Long after when Rob was come to himself and his eyes more accustomed to the light from the great fire he watched the officer at his supper. He was a small red-haired man with cold blue eyes and white eyebrows, for all the world like a badger, and with Campbell written all over him. It was an evil day when a Campbell could strut over the country-side at his ease.
Having finished his food and offering none to Rob, who nearly begged him for a mouthful so famished was he, the officer lit his pipe and called in his men, telling them they could sleep along the walls of the place.
Greatly affable through meat and drink he also fell into conversation, and being like most little men very anxious to show what a terrible fellow he was, with the spirit of a giant, he related the tale of the banshee of Loch Fyne, and told it so capably that the soldiers drew a little together and sent the bottle round in some uneasiness.

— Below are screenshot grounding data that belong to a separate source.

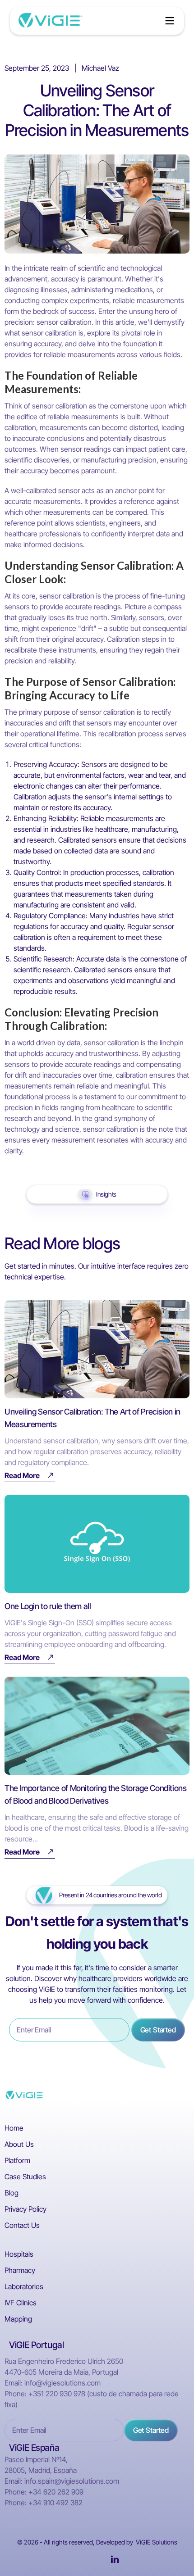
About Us (19, 2144)
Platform (17, 2160)
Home (14, 2127)
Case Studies (25, 2176)
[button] (169, 21)
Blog (11, 2192)
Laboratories (24, 2286)
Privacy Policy (25, 2208)
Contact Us (22, 2225)
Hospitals (19, 2254)
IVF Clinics (21, 2302)
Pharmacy (20, 2270)
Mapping (18, 2318)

"It came from a lonely island," he said, "and none saw it pass over the grey face of the loch—but there was a mournful cry that seemed to be far up in the clouds and a cold wind passing like a wraith along the barren shore. Oh it was the rare one the banshee of Loch Fyne, and some said it lived in the lonely island where the dead lay, for it always passed that way, and it never travelled alone."
"I don't like these Highland tales," said one Englishman with a shiver, "least of all hereabouts. There was a ghost I've heard tell in Holmbury Hall..."
"Whisht to your ghosts," broke in a large Lowland Scot, whose eyes were great with the story of the banshee. "Captain here has seen the banshee, have ye no, sir?"